I like my distro's package manager more than App Store, it gives me more freedom and a different set of choices. Most people, who are not versed well in computer internals, won't be happy to trade App Store to a package manager, and limit themselves with free software.
Freedom has a cost, and for many people the cost of a particular piece of freedom is too high.
This is free market for you. They offer something, you accept the offer if you want. Re-read the EULAs, for you have agreed with their provisions.
Would you prefer the government to set rules about what kind of access you have to have to your computer (and maybe force the evil corps give you more freedom)? That won't even be funny. Corporations at the very least are interested in keeping you as a customer. Any government, given a chance, would mandate spyware and backdoors, for your safety, but mostly for their safety. Examples abound; look at China, Turkey, Kazakhstan, etc.
Please realize that the lack of agency is the principal component of the price you pay for the polish and cleanliness in the walled garden. There is no known other way to run it.

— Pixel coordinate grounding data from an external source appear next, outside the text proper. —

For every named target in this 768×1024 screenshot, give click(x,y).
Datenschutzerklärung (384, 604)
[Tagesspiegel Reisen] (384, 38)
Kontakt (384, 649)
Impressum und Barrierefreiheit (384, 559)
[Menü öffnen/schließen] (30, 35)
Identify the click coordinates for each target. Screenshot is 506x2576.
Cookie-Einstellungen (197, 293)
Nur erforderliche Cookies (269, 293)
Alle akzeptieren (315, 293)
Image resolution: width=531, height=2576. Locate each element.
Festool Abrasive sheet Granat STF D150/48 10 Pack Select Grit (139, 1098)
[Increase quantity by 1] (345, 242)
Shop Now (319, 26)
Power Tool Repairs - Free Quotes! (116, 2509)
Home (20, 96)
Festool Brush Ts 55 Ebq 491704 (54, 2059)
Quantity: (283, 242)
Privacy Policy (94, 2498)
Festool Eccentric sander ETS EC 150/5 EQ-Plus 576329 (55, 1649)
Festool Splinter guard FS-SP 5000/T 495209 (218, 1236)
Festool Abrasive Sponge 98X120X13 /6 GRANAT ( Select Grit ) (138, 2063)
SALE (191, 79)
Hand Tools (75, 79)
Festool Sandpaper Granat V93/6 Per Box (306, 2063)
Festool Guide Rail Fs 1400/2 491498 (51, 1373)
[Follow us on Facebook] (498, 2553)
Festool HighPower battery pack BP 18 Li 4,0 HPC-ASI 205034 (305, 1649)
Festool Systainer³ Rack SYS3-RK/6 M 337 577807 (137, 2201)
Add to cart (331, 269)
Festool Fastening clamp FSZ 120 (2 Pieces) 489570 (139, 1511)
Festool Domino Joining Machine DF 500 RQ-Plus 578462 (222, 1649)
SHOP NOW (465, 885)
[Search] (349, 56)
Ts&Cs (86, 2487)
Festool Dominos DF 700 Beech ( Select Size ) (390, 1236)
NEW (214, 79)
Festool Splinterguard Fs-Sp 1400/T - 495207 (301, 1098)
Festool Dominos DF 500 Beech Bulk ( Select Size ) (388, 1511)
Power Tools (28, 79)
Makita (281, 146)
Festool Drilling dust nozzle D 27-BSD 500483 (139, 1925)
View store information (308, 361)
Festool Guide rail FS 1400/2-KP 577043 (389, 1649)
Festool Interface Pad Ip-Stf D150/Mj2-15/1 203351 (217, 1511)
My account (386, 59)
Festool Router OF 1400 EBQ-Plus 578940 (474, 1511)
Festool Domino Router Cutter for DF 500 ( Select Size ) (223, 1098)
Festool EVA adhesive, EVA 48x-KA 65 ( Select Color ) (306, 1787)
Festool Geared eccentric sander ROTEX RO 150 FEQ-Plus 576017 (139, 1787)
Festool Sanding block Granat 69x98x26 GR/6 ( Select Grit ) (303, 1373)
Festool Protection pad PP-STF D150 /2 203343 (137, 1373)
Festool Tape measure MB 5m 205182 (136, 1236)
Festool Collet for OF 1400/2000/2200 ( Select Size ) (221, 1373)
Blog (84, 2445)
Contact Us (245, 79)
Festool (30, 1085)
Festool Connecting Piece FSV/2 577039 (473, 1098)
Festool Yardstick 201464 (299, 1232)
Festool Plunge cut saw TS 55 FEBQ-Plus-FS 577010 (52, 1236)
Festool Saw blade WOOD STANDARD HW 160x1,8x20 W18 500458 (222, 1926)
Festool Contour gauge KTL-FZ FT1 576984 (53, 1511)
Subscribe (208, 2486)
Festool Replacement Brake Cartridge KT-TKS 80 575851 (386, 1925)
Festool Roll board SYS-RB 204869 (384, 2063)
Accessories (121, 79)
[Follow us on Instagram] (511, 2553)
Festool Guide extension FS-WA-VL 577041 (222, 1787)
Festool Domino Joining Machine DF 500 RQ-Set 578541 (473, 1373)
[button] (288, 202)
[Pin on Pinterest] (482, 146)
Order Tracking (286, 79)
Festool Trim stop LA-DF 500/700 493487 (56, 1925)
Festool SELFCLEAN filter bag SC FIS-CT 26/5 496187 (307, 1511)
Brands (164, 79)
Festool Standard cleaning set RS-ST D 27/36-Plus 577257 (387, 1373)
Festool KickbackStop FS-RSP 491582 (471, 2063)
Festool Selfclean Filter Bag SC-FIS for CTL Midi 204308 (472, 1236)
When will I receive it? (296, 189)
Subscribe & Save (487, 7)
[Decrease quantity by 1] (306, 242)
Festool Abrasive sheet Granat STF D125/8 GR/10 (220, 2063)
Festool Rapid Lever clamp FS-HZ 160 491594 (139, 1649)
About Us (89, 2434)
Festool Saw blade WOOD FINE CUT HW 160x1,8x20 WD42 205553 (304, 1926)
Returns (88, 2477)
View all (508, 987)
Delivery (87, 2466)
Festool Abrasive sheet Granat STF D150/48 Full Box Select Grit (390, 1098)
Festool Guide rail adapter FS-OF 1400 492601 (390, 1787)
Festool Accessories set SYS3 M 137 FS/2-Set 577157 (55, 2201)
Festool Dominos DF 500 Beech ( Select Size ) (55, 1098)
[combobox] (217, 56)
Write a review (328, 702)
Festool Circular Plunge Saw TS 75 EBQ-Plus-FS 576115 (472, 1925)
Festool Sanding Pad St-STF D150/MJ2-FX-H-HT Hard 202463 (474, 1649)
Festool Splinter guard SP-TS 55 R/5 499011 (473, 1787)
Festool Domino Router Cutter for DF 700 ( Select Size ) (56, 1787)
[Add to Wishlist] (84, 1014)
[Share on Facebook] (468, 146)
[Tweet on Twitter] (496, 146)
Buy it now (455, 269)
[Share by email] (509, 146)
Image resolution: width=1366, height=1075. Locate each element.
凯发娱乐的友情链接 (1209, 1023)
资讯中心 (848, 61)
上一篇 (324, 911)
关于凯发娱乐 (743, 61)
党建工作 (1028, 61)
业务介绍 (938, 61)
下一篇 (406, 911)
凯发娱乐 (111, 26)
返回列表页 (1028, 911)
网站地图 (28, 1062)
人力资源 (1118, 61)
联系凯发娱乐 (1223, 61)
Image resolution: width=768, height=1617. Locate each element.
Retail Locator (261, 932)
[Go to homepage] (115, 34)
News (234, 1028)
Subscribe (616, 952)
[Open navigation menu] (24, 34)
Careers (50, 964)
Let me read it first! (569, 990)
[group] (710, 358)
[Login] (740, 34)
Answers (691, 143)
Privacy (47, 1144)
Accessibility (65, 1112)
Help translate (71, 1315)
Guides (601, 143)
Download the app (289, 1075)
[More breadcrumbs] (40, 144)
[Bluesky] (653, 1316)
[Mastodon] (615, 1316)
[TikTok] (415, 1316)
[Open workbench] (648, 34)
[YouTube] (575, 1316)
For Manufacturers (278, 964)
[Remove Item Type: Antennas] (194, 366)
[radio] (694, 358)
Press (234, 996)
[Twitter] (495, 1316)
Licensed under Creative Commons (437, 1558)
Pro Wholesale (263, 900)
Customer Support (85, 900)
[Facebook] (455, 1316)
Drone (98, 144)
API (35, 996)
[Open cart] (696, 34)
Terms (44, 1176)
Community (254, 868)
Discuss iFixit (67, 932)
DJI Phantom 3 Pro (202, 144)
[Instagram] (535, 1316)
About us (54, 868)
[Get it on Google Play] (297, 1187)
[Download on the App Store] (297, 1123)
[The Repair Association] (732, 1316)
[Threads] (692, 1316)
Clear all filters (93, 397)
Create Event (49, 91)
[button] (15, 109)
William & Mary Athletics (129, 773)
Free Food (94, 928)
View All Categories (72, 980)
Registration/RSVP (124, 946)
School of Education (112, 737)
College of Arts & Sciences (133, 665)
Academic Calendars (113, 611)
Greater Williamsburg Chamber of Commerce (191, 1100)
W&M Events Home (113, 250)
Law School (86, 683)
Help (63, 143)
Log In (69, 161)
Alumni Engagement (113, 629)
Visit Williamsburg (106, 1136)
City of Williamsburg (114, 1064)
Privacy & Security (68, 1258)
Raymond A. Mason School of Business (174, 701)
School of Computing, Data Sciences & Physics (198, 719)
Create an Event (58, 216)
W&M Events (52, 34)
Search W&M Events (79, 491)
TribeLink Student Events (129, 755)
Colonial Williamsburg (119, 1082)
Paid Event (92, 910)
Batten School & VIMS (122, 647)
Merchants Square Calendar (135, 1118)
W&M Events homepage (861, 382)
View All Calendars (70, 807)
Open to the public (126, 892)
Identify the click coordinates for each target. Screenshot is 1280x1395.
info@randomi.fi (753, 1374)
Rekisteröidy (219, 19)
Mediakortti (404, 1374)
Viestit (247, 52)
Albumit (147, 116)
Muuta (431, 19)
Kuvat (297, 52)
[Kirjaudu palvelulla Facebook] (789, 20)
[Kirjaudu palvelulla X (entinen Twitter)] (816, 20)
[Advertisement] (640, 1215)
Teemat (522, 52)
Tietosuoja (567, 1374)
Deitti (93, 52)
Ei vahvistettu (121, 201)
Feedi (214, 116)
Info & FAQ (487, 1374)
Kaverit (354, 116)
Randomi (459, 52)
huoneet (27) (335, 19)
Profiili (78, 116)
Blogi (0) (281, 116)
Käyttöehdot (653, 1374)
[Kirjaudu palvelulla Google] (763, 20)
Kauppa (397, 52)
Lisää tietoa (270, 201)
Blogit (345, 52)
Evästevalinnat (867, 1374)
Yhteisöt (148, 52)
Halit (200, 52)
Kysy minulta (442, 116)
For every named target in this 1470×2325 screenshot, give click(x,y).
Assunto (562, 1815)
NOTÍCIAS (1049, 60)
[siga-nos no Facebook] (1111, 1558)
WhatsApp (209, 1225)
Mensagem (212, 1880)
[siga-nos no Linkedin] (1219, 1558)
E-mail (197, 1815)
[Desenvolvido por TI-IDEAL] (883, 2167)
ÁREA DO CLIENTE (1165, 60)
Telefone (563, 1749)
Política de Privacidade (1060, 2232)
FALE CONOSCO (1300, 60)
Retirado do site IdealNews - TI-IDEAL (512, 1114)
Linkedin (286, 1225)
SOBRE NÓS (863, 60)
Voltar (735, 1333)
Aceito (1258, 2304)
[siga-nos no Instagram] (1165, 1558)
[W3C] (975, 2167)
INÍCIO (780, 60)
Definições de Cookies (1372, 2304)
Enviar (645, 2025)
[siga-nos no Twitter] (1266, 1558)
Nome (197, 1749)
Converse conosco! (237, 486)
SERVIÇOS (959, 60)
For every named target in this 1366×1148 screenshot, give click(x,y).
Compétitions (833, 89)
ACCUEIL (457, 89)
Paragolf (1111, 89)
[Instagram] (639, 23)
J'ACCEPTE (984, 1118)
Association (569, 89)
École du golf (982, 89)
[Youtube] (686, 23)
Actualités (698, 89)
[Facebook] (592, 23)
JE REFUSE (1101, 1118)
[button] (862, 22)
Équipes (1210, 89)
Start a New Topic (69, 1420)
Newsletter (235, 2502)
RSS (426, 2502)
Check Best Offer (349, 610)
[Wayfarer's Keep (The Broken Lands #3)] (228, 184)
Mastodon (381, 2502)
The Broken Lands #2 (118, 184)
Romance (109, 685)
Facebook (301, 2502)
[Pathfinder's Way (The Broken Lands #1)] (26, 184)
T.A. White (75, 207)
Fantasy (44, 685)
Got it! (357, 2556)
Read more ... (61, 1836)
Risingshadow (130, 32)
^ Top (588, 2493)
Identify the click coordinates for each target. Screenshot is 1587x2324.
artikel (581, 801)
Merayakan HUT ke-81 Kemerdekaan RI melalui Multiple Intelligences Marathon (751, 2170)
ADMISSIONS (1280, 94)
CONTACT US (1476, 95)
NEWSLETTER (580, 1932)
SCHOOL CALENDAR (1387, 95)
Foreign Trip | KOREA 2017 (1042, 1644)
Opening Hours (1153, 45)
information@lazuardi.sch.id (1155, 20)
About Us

2 vendors, Microsoft and Apple, have almost 100% of desktop OS market share, so no, that's not a particularly free market.
> Please realize that the lack of agency is the principal component of the price you pay for the polish and cleanliness in the walled garden. There is no known other way to run it.
This is completely false, because Apple has radically changed how they've operated the Mac in the past 20 years. That's my complaint. Apple keeps getting worse and worse, year after year. I was quite satisfied with the Mac years ago.
In the past, the Mac was more open. Believe it or not, there was a time when code signing didn't exist, and you could modify your system however you pleased.
Along these lines, I really loved Apple hardware at the times of Apple II, and Apple software at the times of HyperCard.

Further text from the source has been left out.